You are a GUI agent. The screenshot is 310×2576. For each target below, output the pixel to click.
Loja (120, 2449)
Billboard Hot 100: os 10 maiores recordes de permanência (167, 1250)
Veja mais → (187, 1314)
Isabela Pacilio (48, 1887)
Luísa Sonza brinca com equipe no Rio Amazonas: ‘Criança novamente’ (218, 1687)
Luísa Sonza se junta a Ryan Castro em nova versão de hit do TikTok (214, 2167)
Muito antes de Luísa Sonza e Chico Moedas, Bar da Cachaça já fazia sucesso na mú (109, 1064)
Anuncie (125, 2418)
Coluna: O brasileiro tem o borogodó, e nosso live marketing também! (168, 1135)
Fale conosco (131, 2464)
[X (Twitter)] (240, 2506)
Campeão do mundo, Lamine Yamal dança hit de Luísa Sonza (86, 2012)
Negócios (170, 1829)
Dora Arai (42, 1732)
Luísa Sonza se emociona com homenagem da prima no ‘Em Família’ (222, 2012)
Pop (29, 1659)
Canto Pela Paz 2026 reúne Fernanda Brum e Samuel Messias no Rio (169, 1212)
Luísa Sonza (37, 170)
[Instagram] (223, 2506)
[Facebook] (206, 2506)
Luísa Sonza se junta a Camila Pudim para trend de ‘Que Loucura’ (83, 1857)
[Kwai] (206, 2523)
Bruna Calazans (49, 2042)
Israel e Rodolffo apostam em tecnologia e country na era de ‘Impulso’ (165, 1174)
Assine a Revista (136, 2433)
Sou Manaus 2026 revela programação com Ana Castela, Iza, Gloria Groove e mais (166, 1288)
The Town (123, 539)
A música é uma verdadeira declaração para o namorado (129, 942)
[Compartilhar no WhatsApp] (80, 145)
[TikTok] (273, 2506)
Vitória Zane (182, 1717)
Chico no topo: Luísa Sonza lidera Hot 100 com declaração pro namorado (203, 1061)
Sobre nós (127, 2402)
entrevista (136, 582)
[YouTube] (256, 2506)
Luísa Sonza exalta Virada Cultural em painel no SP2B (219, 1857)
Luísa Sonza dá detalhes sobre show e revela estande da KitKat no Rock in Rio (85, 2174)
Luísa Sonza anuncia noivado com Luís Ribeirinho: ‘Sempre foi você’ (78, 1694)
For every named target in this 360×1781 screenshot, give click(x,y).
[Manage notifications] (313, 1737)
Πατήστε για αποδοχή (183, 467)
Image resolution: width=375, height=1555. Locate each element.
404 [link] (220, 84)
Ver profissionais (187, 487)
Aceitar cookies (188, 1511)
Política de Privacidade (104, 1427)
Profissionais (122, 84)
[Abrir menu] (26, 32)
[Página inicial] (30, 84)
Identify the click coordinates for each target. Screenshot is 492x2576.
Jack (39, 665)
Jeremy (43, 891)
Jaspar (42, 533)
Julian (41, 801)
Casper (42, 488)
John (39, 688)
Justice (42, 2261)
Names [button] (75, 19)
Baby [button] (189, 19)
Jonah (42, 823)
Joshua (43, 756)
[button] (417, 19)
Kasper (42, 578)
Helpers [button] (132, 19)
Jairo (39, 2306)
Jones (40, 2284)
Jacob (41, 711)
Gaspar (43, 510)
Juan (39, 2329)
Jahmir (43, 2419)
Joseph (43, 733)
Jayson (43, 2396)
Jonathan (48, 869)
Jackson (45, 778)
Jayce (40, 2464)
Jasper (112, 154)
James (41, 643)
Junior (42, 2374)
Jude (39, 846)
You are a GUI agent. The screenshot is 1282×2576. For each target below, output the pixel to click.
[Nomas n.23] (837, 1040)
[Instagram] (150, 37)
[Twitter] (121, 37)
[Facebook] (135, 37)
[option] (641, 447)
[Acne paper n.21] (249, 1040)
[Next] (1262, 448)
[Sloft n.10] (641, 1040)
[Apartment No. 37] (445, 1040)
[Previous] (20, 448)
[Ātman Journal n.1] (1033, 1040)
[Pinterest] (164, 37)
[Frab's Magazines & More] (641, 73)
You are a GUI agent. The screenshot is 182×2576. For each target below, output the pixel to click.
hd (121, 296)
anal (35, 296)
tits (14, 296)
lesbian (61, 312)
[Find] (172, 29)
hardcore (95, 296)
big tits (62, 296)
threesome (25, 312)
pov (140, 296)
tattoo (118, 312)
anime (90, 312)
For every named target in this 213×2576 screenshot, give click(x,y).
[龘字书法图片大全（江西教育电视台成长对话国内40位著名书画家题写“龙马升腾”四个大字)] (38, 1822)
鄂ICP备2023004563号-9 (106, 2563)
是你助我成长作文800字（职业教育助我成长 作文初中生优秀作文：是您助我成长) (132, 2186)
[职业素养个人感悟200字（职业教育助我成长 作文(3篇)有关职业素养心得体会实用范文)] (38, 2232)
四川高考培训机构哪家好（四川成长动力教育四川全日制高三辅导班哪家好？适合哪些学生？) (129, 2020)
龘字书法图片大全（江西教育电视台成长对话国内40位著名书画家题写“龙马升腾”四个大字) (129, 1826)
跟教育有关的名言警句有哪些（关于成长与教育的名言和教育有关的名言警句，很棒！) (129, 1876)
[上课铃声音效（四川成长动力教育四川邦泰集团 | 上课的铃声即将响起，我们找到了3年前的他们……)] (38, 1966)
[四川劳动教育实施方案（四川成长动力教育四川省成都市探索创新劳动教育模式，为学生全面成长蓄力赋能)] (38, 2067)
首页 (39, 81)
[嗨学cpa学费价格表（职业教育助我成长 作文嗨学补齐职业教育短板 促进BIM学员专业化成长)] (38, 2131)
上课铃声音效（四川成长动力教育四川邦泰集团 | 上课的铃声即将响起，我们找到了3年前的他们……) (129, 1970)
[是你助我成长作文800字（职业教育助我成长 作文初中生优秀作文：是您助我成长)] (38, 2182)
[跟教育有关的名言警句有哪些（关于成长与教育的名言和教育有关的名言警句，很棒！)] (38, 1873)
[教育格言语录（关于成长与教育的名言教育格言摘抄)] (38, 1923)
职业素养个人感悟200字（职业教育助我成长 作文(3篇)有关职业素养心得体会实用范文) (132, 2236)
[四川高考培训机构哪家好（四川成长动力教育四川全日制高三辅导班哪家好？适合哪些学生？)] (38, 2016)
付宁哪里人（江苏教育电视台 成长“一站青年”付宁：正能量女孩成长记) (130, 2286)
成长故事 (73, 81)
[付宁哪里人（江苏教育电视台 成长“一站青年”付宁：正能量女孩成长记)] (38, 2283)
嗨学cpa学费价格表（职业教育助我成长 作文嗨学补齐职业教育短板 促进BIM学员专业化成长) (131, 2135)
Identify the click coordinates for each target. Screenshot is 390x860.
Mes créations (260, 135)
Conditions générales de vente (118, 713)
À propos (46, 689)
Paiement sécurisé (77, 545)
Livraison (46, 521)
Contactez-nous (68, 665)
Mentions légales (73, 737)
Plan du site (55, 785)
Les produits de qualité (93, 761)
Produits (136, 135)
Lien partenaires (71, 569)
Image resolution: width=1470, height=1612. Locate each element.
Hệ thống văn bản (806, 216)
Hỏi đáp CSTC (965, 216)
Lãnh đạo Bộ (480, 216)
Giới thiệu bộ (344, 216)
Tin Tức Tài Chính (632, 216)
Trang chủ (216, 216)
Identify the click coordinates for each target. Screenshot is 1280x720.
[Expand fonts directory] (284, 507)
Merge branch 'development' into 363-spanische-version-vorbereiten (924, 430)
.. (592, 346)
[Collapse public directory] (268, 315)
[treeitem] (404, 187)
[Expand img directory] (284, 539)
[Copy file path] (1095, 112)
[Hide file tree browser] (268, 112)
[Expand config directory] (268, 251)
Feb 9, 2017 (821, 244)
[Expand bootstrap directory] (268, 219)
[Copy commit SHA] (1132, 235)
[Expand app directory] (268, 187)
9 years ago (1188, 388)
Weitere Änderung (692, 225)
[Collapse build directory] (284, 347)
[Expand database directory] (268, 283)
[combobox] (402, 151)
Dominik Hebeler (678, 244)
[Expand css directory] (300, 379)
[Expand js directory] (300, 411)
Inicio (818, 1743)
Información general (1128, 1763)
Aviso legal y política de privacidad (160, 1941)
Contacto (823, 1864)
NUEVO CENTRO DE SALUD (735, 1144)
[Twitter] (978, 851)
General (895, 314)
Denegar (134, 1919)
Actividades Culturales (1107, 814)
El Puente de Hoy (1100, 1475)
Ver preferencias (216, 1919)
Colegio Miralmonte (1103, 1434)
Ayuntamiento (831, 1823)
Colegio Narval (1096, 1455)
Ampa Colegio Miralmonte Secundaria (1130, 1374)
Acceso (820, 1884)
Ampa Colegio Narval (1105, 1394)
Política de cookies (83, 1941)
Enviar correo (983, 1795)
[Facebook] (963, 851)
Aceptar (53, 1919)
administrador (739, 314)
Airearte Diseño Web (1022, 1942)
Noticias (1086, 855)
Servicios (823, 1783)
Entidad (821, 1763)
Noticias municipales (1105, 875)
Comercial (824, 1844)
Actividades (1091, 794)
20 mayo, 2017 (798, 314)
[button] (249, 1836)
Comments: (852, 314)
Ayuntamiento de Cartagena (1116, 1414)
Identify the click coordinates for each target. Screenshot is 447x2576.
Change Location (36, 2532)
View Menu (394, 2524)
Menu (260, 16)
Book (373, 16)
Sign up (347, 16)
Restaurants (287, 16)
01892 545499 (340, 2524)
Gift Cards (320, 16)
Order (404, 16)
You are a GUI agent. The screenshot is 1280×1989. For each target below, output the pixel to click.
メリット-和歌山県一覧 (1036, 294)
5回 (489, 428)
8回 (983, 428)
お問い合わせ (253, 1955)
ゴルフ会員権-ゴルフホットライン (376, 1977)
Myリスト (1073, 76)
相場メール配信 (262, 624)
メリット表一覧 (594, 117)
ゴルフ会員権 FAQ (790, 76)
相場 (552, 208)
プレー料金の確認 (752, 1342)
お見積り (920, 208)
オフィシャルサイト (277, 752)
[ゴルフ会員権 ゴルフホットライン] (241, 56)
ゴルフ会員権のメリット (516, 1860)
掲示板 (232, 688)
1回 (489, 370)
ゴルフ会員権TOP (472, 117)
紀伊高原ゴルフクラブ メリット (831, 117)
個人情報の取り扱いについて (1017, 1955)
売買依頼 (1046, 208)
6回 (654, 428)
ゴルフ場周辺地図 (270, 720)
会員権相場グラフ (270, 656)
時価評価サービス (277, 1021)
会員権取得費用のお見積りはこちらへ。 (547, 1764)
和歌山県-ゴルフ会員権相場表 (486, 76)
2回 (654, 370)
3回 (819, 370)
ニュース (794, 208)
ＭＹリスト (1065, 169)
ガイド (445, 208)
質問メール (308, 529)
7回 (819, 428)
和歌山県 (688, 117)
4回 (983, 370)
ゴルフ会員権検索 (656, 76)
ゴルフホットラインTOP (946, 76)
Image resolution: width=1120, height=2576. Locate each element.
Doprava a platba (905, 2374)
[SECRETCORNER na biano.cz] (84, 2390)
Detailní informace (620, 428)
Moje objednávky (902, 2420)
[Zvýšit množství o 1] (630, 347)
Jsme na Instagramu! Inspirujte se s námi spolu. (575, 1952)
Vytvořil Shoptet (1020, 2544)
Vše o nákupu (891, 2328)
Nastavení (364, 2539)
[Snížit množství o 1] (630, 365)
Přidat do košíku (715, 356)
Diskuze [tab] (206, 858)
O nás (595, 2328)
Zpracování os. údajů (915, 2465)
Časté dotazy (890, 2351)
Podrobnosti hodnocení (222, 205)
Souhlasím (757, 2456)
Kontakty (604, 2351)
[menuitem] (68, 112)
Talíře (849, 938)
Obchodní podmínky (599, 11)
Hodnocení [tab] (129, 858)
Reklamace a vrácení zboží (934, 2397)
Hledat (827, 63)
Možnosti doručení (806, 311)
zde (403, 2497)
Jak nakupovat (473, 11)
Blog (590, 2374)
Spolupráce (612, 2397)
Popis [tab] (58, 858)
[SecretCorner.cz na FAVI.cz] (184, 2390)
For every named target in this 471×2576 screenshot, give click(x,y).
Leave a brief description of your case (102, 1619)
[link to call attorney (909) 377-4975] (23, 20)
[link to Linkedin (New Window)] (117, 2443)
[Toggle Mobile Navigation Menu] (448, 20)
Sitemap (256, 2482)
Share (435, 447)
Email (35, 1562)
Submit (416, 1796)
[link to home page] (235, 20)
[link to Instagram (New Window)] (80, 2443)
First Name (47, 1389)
------------------------
Work instructions:
Reproducing the whole listing above is not the task. Copy exactly only the lines from the one with "[嗨学cpa学费价格表（职业教育助我成长 作文嗨学补齐职业教育短板 促进BIM学员专业化成长)]" to the one with "Lãnh đạo Bộ (480, 216)", both kept.

The completed task:
[嗨学cpa学费价格表（职业教育助我成长 作文嗨学补齐职业教育短板 促进BIM学员专业化成长)] (38, 2131)
上课铃声音效（四川成长动力教育四川邦泰集团 | 上课的铃声即将响起，我们找到了3年前的他们……) (129, 1970)
[是你助我成长作文800字（职业教育助我成长 作文初中生优秀作文：是您助我成长)] (38, 2182)
[跟教育有关的名言警句有哪些（关于成长与教育的名言和教育有关的名言警句，很棒！)] (38, 1873)
[教育格言语录（关于成长与教育的名言教育格言摘抄)] (38, 1923)
职业素养个人感悟200字（职业教育助我成长 作文(3篇)有关职业素养心得体会实用范文) (132, 2236)
[四川高考培训机构哪家好（四川成长动力教育四川全日制高三辅导班哪家好？适合哪些学生？)] (38, 2016)
付宁哪里人（江苏教育电视台 成长“一站青年”付宁：正能量女孩成长记) (130, 2286)
成长故事 (73, 81)
[付宁哪里人（江苏教育电视台 成长“一站青年”付宁：正能量女孩成长记)] (38, 2283)
嗨学cpa学费价格表（职业教育助我成长 作文嗨学补齐职业教育短板 促进BIM学员专业化成长) (131, 2135)
Identify the click coordinates for each target. Screenshot is 390x860.
Mes créations (260, 135)
Conditions générales de vente (118, 713)
À propos (46, 689)
Paiement sécurisé (77, 545)
Livraison (46, 521)
Contactez-nous (68, 665)
Mentions légales (73, 737)
Plan du site (55, 785)
Les produits de qualité (93, 761)
Produits (136, 135)
Lien partenaires (71, 569)
Image resolution: width=1470, height=1612. Locate each element.
Hệ thống văn bản (806, 216)
Hỏi đáp CSTC (965, 216)
Lãnh đạo Bộ (480, 216)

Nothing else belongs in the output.